== What is expected ==
Copy nothing but the lines from the line with "You are a computer-use agent." to the end of the records, retyped exactly. Pictures stay out.

========================================

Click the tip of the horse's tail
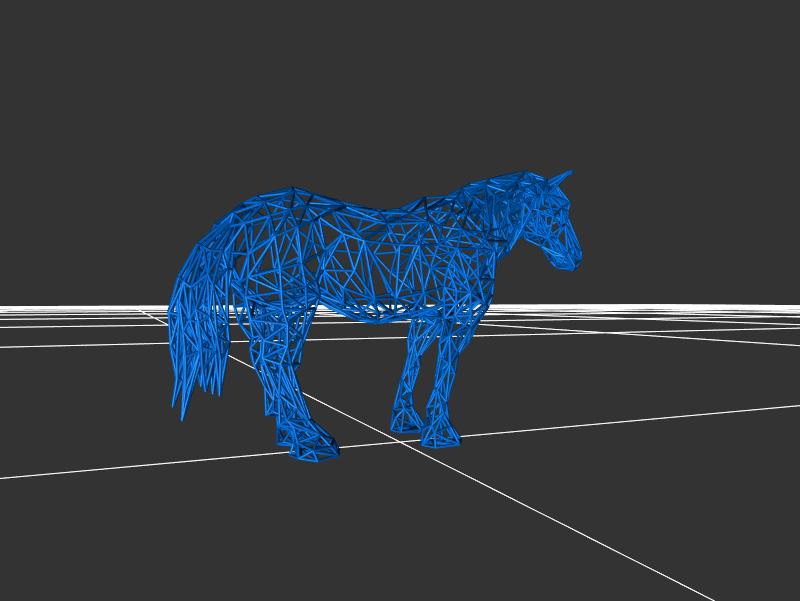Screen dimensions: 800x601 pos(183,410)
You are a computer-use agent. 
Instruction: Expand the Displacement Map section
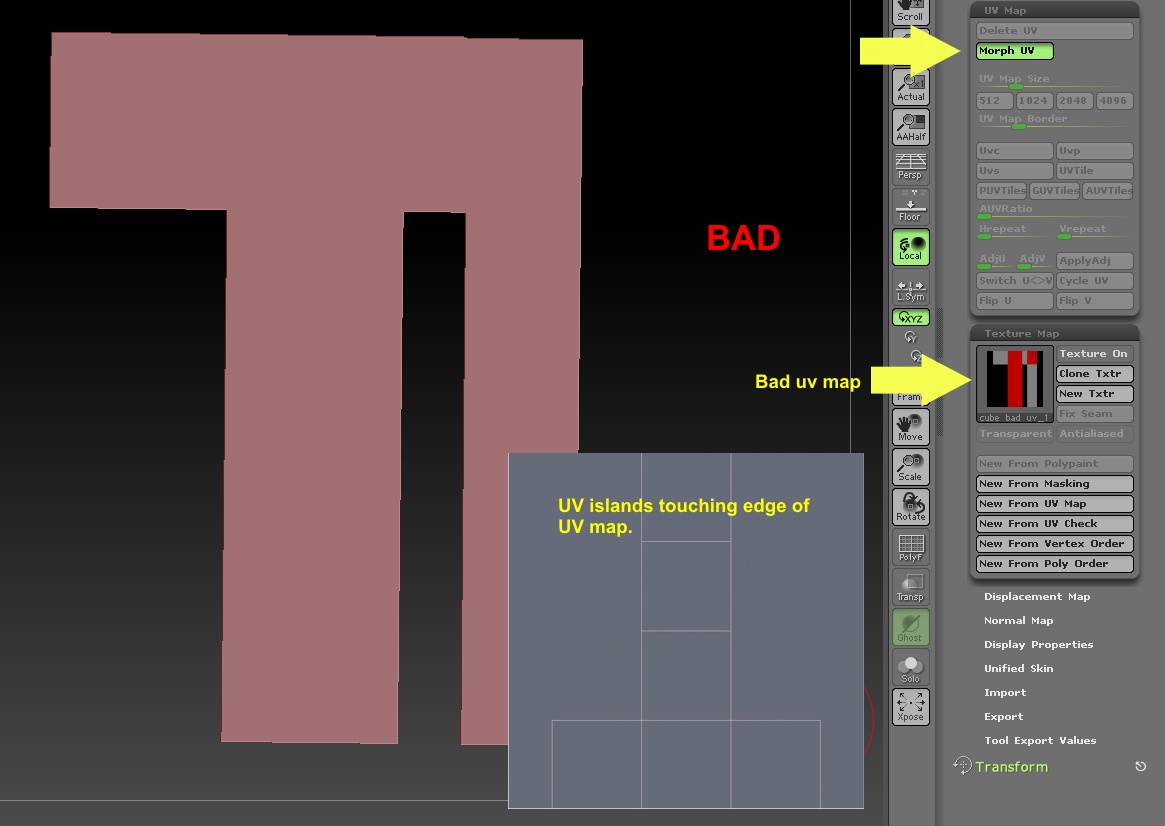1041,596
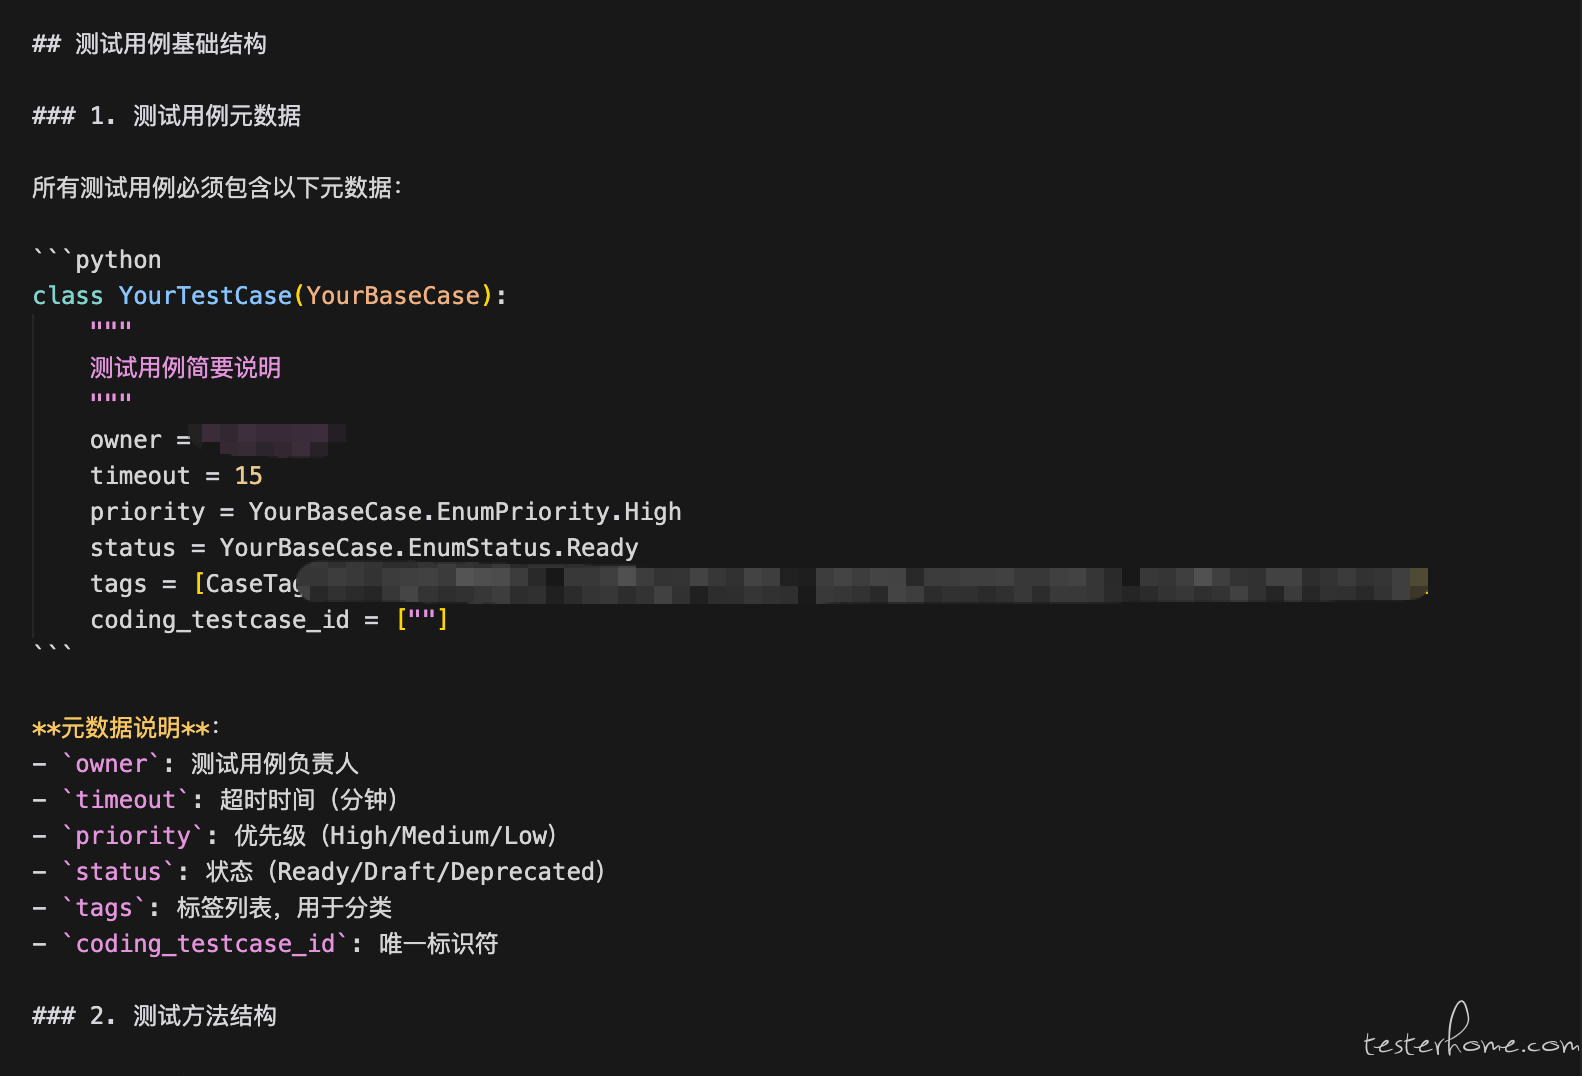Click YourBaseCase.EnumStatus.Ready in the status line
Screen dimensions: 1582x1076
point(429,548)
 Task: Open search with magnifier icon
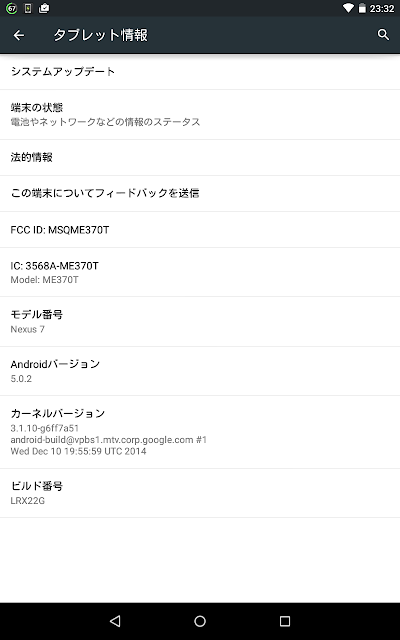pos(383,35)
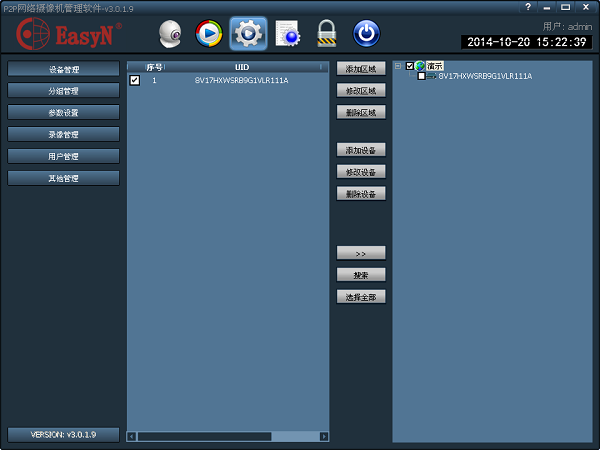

========================================

== Answer to the exercise ==
You are a computer-use agent. 
Instruction: Expand the Displacement Map section
1041,596
Click YourBaseCase.EnumStatus.Ready in the status line
Screen dimensions: 1582x1076
point(429,548)
 Task: Open search with magnifier icon
pos(383,35)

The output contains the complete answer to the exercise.